In this the first episode Clark travels from Byzantine Ravenna to the Celtic Hebrides, from the Norway of the Vikings to Charlemagne's chapel at Aachen, telling his story of the Dark Ages; the six centuries following the collapse of the Roman Empire.

Episode 2 - The Great Thaw
March. 02,1969

In the second episode Clark tells of the sudden reawakening of European civilisation in the twelfth century . He traces it from its first manifestations in the Abbey of Cluny to its high point, the building of the Chartres cathedral.

Episode 3 - Romance and Reality
March. 09,1969

Beginning at a castle in the Loire, then travelling through the hills of Tuscany and Umbria to the cathedral baptistry at Pisa as he examines both the aspirations and achievements of the later Middle Ages in France and Italy.

Episode 4 - Man: The Measure of all Things
March. 16,1969

Visiting Florence, where, Clark argues, European thought gained a new impetus from its rediscovery of its classical past. He also visits the palaces at Urbino and Mantua, other centres of (Renaissance) civilisation.

Episode 5 - The Hero as Artist
March. 23,1969

Here Clark takes us back to 16th century Papal Rome noting the convergence of Christianity and antiquity. He discusses Michelangelo, Raphael, and da Vinci, the courtyards of the Vatican, the rooms decorated for the Pope by Raphael, and the Sistine Chapel.

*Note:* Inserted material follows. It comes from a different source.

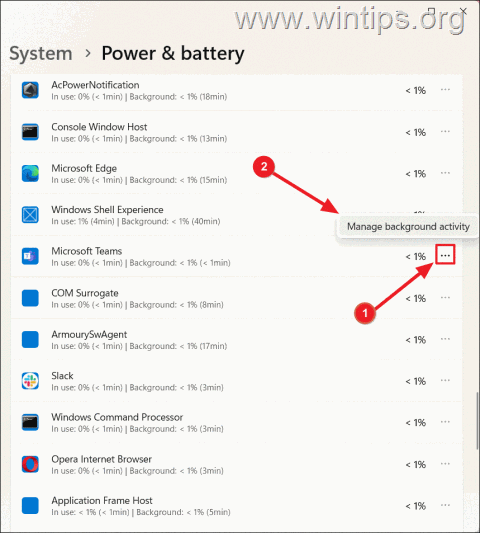
Task: Click the Windows Command Processor icon
Action: [x=30, y=423]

Episode 6 - Protest and Communication
March. 30,1969

Here Clark takes us back to the Reformation. That is to the Germany of Albrecht Duerer and Martin Luther, the world of the humanitarians Erasmus, Montaigne, and Shakespeare.

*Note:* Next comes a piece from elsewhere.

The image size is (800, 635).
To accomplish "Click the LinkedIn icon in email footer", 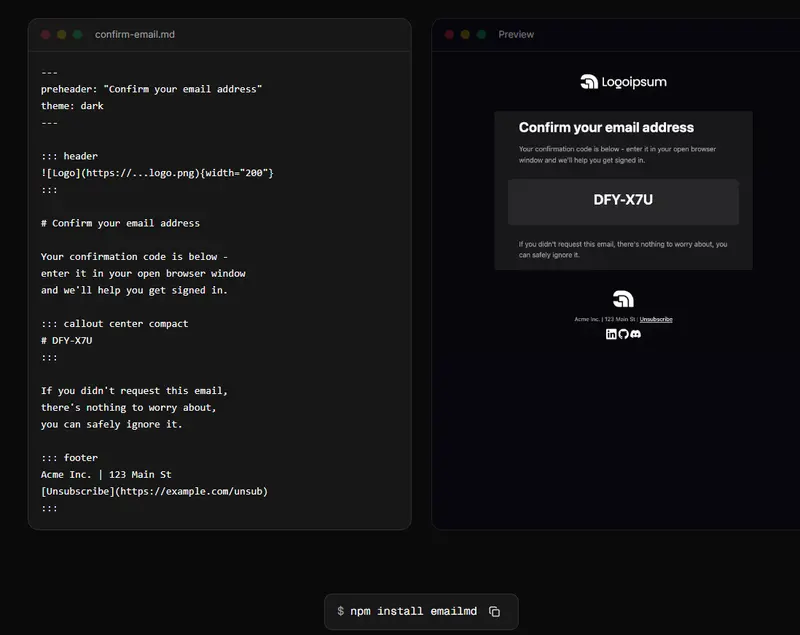I will click(x=611, y=334).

Episode 7 - Grandeur and Obedience
April. 06,1969

Again in Rome of Michelangelo and Bernini, Clark tells of the Catholic Church's fight against the Protestant north, the Counter-Reformation and the Church's new splendour symbolized by the glory of St. Peter's.

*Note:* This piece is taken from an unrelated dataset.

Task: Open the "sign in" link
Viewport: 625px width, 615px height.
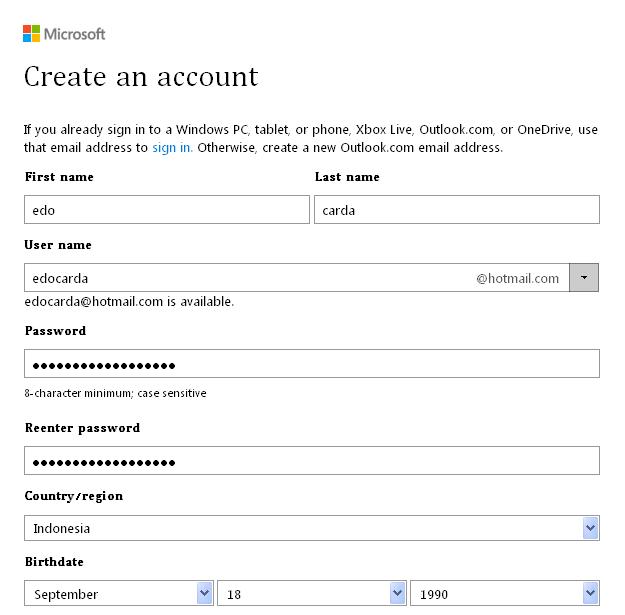Action: click(x=172, y=148)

Episode 8 - The Light of Experience
April. 13,1969

Here Clark tells of new worlds in space and in a drop of water that the telescope and microscope revealed, and the new realism in the Dutch paintings which took the observation of human character to a higher stage of development.

Episode 9 - The Pursuit of Happiness
April. 20,1969

Here Clark talks of the harmonious flow and complex symmetries of the works of Bach, Handel, Haydn and Mozart — and the reflection of these in the Rococo churches and palaces of Bavaria.

Episode 10 - The Smile of Reason
April. 27,1969

Here Clark discusses the Age of Enlightenment tracing it from the polite conversations in the elegant Parisian salons of eighteenth-century, through the subsequent revolutionary politics to the great European palaces of Blenheim and Versailles finally to Jefferson's Monticello.

Episode 11 - The Worship of Nature
May. 04,1969

Belief in the divinity of nature, Clark argues, usurped Christianity's position as the chief creative force in Western civilisation and ushered in the Romantic movement. Here Clark visits Tintern Abbey, the Alps, and there discusses the landscapes of Turner and Constable.

Episode 12 - The Fallacies of Hope
May. 11,1969

Here Clark argues that the French Revolution led to the dictatorship of Napoleon and the dreary bureaucracies of the nineteenth century and traces the disillusionment of the Romanticism artists is traced from Beethoven's, Byron's poetry, Delacroix's paintings to Rodin's sculpture.

Episode 13 - Heroic Materialism
May. 18,1969

Clark concludes the series with his discussion of materialism and humanitarianism of the past century. This takes us from the industrial landscape of nineteenth century England to the skyscrapers of twentieth century New York. The achievements of the engineers and scientists - such as Brunel and Rutherford - having been matched by the great reformers like Wilberforce and Shaftsbury.